Continuing the discussion from Is Postmodernism An Inherently Atheistic Philosophy?:

This last year, I’ve been reading King and thinking about him a lot. He comes up often in my writing and my speaking.

Tell us more about MLK. What do you remember of him?

He also would want us to remember that some white ministers were against him, but also other white ministers were with him. That was important to him, and he reminded people of that always. Though, I do agree that much of the white fundamentalist-evangelical church should have done more; they should have have fought for integration instead of defending segregation.

Why do you think MLK was a great man? What made him good?
Why do you think he studied theology?

What I remember most of MLK was the March on Washington and the I have a dream speech. I remember the line about him having three little children that he hoped would someday live in an America where they would be judged not by the color of their skin but the content of their character. That resonated with me as a child. Next memory was when he came out against the Vietnam war. He talked about the disproportionate number of blacks fighting and dying for freedoms that they were not getting at home. Lastly I remember his assassination and the unfairness of his death. His funeral was done in such a way to show the contrast with the President Kennedy’s funeral which was still fresh in my mind. Kennedy’s funeral was modeled after Lincoln’s and King’s was modeled after a cotton picking slave’s.

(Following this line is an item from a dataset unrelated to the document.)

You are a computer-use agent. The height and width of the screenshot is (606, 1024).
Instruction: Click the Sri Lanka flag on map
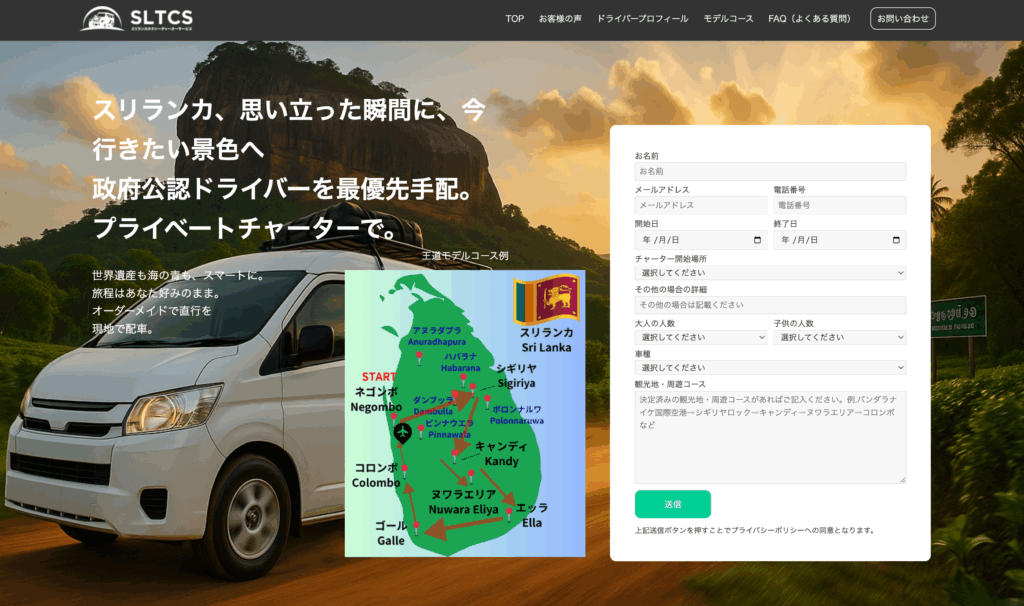(x=547, y=299)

Why was he great? He went after the injustice of his time with the tactics of Gandhi - non violence protest. Nobody watching the crossing of the Selma bridge could not feel empathetic to their plight. I was growing up in the Urban North where the civil rights movement was dominated by the Black Panthers - fear and violence. When MLK was assassinated we expected northern cities to erupt in violence. But it was Robert Kennedy, brother of the slain President Kennedy who calmed the country with an impromtu speech in Indianapolis.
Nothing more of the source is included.